The Trump administration has escalated its immigration enforcement agenda by petitioning the U.S. Supreme Court to terminate temporary protected status for Syrian migrants currently residing in the United States. This emergency appeal, filed Thursday by the Department of Justice, challenges a New York federal judge’s injunction that blocked the Department of Homeland Security from revoking legal protections for approximately 6,100 Syrians who fled their country’s armed conflict.
The legal maneuver represents the administration’s latest effort to bypass lower court rulings that have impeded its immigration policies. The government seeks not only to lift the stay on Syrian TPS terminations but also to establish a broader precedent that would affect similar cases involving migrants from other nations.

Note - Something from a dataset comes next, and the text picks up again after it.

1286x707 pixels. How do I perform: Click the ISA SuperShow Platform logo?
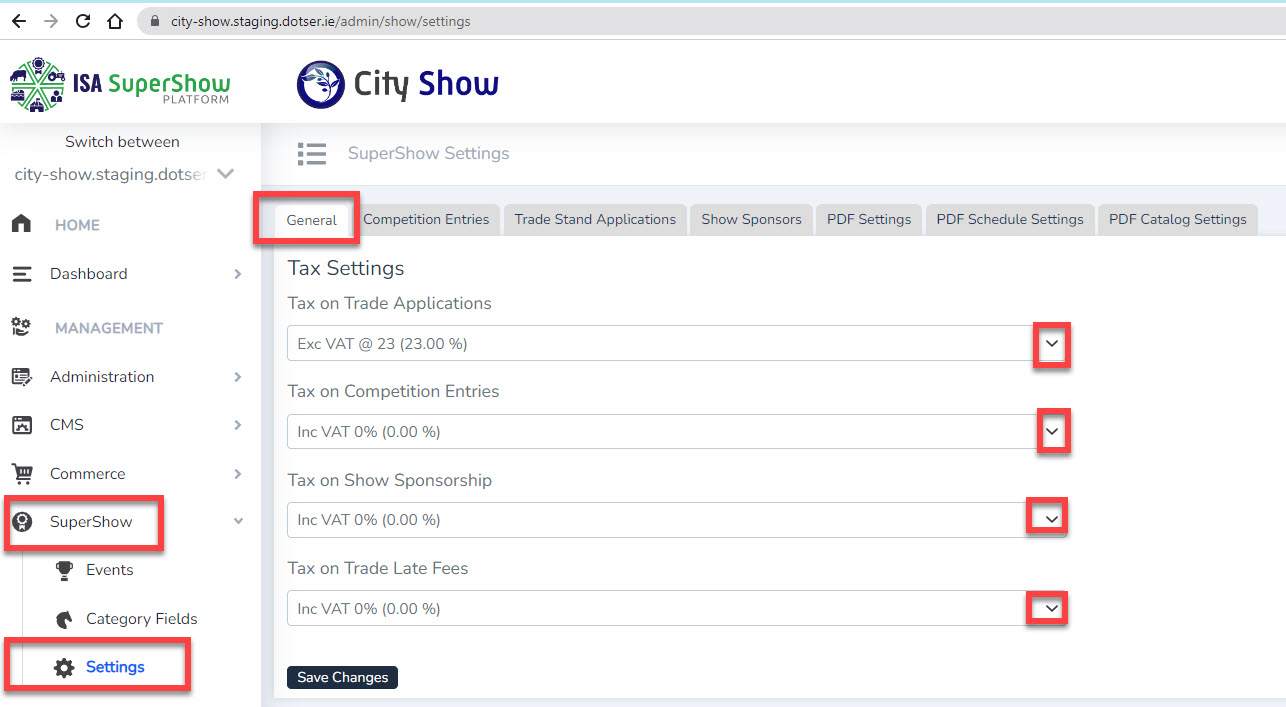click(x=120, y=84)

Syria initially received TPS designation in 2012 during its devastating civil war, which persisted for over a decade before the eventual collapse of President Bashar Assad’s government in late 2024. Homeland Security Secretary Kristi Noem moved to revoke this status less than a year later, determining that conditions no longer met the criteria for ongoing armed conflict posing serious threats to returning nationals.
Immigration advocates have vigorously contested this assessment, arguing that Syria continues to grapple with severe humanitarian crises. The International Refugee Assistance Project warns that terminating protections would strip work authorization from thousands and expose hundreds to potential deportation, particularly affecting approximately 800 individuals with pending applications.
The case now rests with the conservative-majority Supreme Court, which has previously sided with the administration on similar emergency requests regarding Venezuelan migrant protections. A response to the administration’s appeal is due by March 4, setting the stage for another significant ruling on presidential authority over immigration matters.